I have read the Network Virtualization Services Edge Design Guide (single tier routed FWSM implementation) but still can't figure out how I am going to solve the problem of overlapping customer IP addresses without using NAT (which I am currently using).

So here is the problem:

My customers' IP spaces may overlap (as I don't have any control over them). From the shared servers I need to be able to manage customer kit using customer IP addresses.

So to cover both traffic flows (inbound and outbound) here is an example with customer_A and customer_B VRFs:

A. (inbound) SSH to a box in customer_A:10.1.1.1 or customer_B:10.1.1.1 from my shared server with a unique public IP:1.1.1.1

B. (outbound) customer_A:10.1.1.2 box authenticates on my shared services TACACS box on public 1.1.1.2 - Likewise customer_B:10.1.1.2 authenticates using 1.1.1.2 too.

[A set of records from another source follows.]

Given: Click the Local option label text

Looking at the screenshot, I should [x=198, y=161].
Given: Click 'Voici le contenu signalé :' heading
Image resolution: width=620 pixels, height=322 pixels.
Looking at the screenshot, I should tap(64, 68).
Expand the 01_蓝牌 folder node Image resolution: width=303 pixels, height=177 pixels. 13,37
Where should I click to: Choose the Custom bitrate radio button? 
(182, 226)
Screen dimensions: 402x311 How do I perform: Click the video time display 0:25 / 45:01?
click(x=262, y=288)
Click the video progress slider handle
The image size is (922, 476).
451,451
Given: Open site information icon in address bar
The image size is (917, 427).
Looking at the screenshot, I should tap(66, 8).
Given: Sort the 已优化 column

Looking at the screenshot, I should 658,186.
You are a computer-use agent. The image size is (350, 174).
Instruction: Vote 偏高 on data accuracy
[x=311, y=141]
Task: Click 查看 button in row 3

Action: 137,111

The PE router directly attached to the shared servers can happily differentiate between customer_A and customer_B VRF routing tables and deal with the IP overlap I am describing, however I can't see how the shared servers (in OS and application level ) can deal with that IP overlap.

Right now, we are using NAT to overome the IP overlap problem, so customer_A:10.1.1.1 gets NAT'd to a unique management IP of: 10.255.255.1 and customer_B:10.1.1.2 gets NAT'd to a different (unique) management IP of 10.255.255.255.2. That works, however, due to the amount of NATs required, this solution (using NAT) doesn't scale very well for us. Hence my investigation in network virtualization. To be honest, as much as I want to get rid of NAT, I can't see how this scenario can work without it. Any assistance/thought is greatly appreciated, in case I am missing something obvious.

Thanks

1 REPLY
Hall of Fame Super Blue

Re: Network Virtualization-Services Edge Design Question

Apostolos

The PE router directly attached to the shared servers can happily differentiate between customer_A and customer_B VRF routing tables and deal with the IP overlap I am describing, however I can't see how the shared servers (in OS and application level ) can deal with that IP overlap.

Correct in what you say. VRFs allow for use of overlapping IPs but if you have a server that needs to talk to multiple VRFs using the same overlapping IP then you need a way to distinguish them from each other. So NAT is the way to do it unless your server can understand VRF labels etc. and i'm not aware of any OSs/servers that can do this.